Yedi: Eğer niyetiniz “bu defa da hükümet olduk ya, artık sonraki seçim ve hükümetler bizi ilgilendirmez, bizden buraya kadar... zaten bir daha Kürtlere gidip oy istemeyeceğiz” diye düşünüyor ve planınızı ona göre yapıyorsanız, bu, belki bir derece sizin Kürt Sorunuyla artık ilgilemenizi gerektirmeyebilir... ancak bu “gizli” niyetiniz, hiçbir zaman etik sayılmaz... çünkü Kürtler, DTP’den daha çok size oy verirken aslında size bir şans tanıdılar ve bu Sorunu çözeceğinize inandılar... dolayısıyla şayet siz “günü birlik” sayılan böyle niyete sahip idiyseniz, sizin bu niyetinizi o oy istediğiniz insanlara “bu arada mesela bana da- açıklamanız gerekmez miydi?... Yani siz: “Bakınız, Kürt Sorunu, herkesten önce benim Sorunumdur” demeseydiniz ve Kürtleri ümitlendirmeseydiniz, bu yüksek orandaki oyları alamazdınız...

=-=-=-=-=

Kısa görev - Kürt Sorunu hakkındaki metnin tamamını kelimesi kelimesine yeniden yazar mısınız?

Toplanan malzeme -

=-=-=-=-=

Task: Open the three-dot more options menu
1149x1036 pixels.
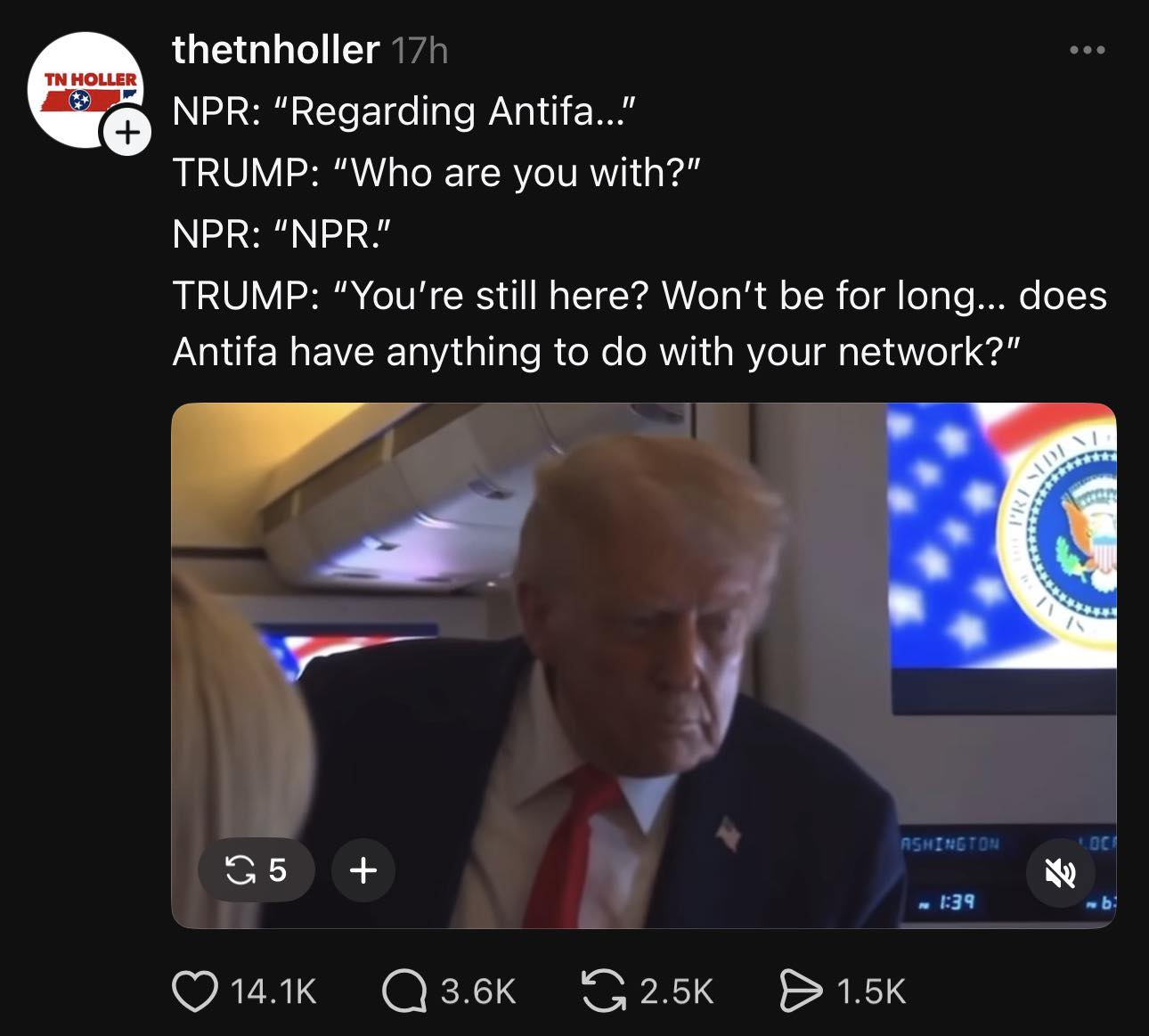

=-=-=-=-=

Görevin çıktısı -
Yedi: Eğer niyetiniz “bu defa da hükümet olduk ya, artık sonraki seçim ve hükümetler bizi ilgilendirmez, bizden buraya kadar... zaten bir daha Kürtlere gidip oy istemeyeceğiz” diye düşünüyor ve planınızı ona göre yapıyorsanız, bu, belki bir derece sizin Kürt Sorunuyla artık ilgilemenizi gerektirmeyebilir... ancak bu “gizli” niyetiniz, hiçbir zaman etik sayılmaz... çünkü Kürtler, DTP’den daha çok size oy verirken aslında size bir şans tanıdılar ve bu Sorunu çözeceğinize inandılar... dolayısıyla şayet siz “günü birlik” sayılan böyle niyete sahip idiyseniz, sizin bu niyetinizi o oy istediğiniz insanlara “bu arada mesela bana da- açıklamanız gerekmez miydi?... Yani siz: “Bakınız, Kürt Sorunu, herkesten önce benim Sorunumdur” demeseydiniz ve Kürtleri ümitlendirmeseydiniz, bu yüksek orandaki oyları alamazdınız...